### [Directions for this task]
Output, word for word, each line from the one with "Task: Click the 22:00" through the end of the listing below, excluding every picture.

### [Available data]
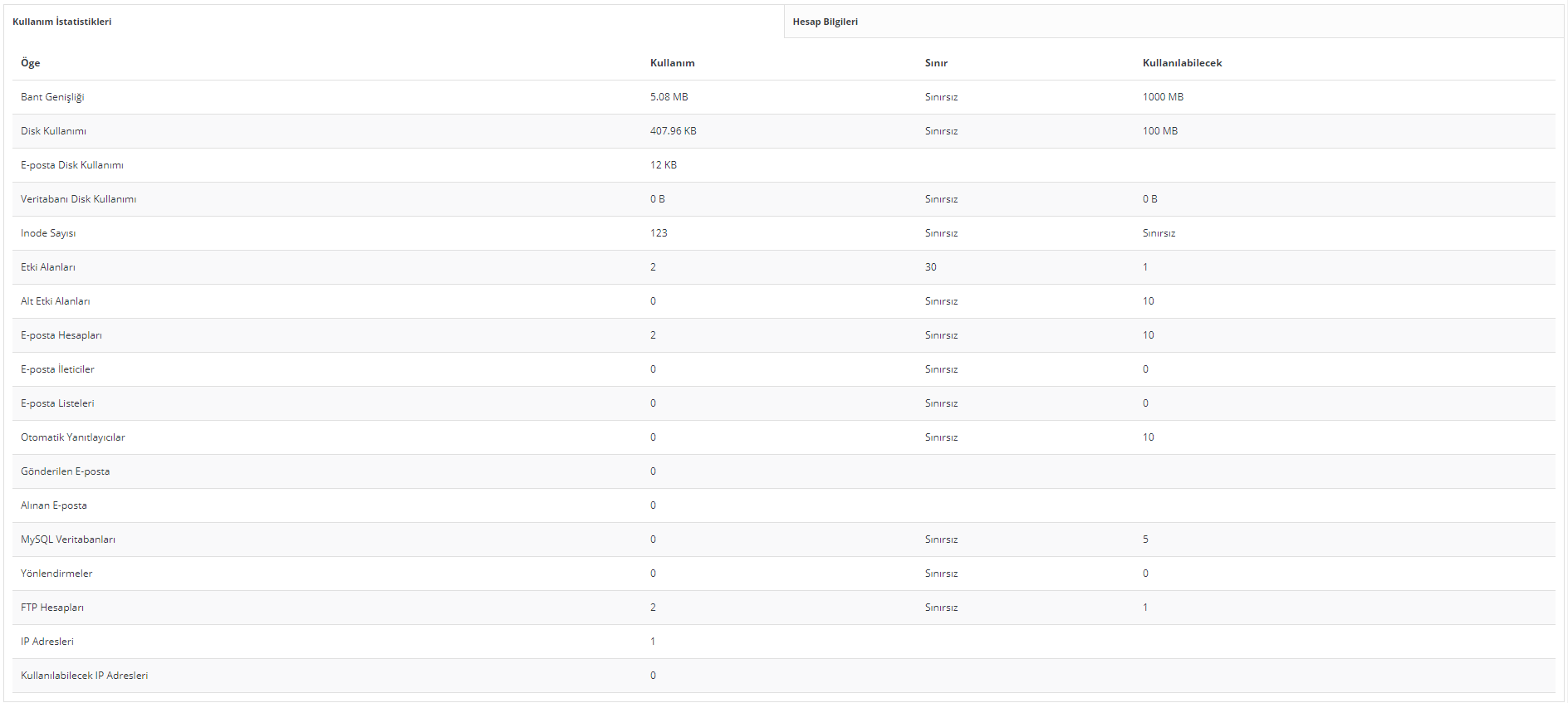This screenshot has height=703, width=1568.
Task: Click the Otomatik Yanıtlayıcılar row label
Action: click(73, 437)
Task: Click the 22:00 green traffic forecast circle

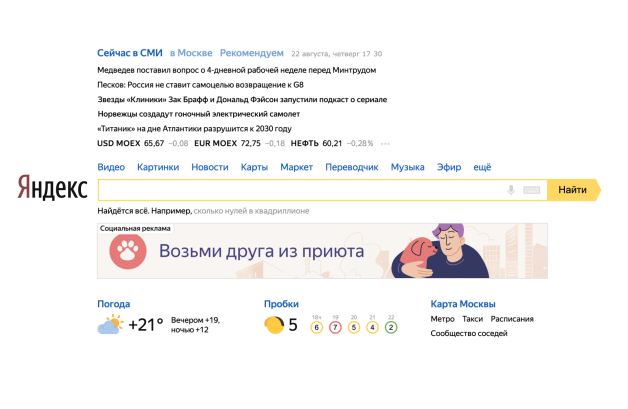Action: pyautogui.click(x=391, y=327)
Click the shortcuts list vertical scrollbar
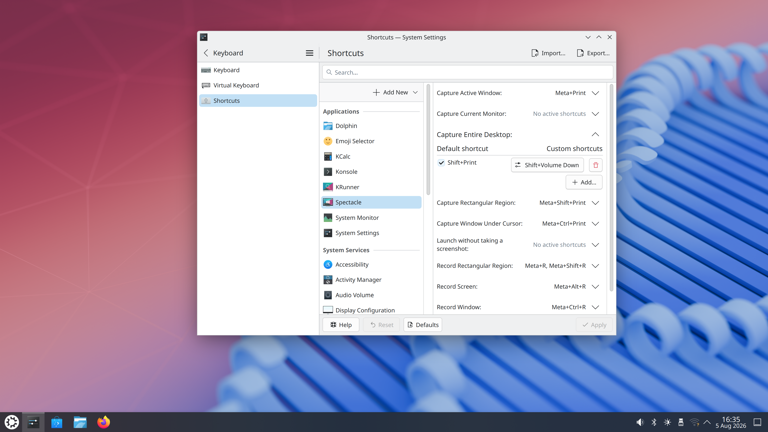The image size is (768, 432). click(611, 188)
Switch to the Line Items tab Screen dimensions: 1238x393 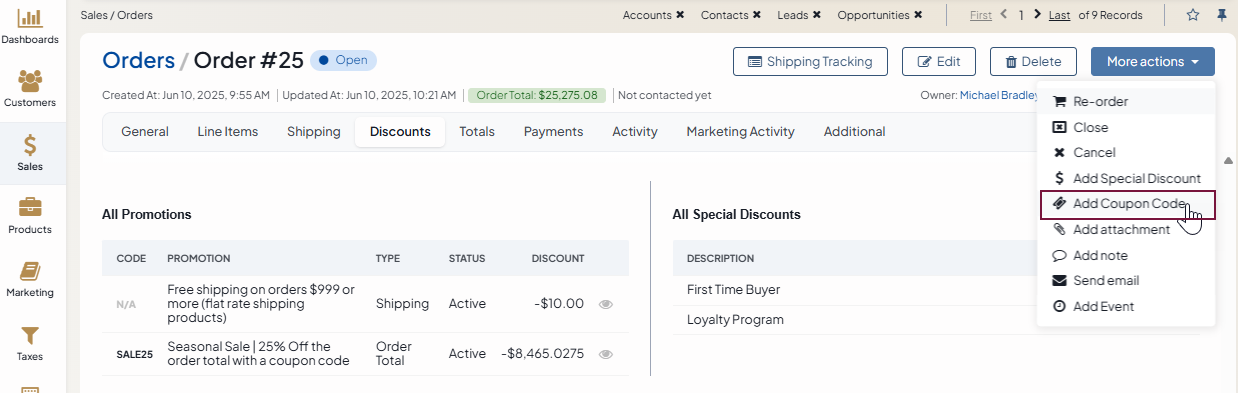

### [Reply]
Task: Click the 22:00 green traffic forecast circle

Action: pyautogui.click(x=391, y=327)
Click the shortcuts list vertical scrollbar
The image size is (768, 432). click(611, 188)
Switch to the Line Items tab Screen dimensions: 1238x393 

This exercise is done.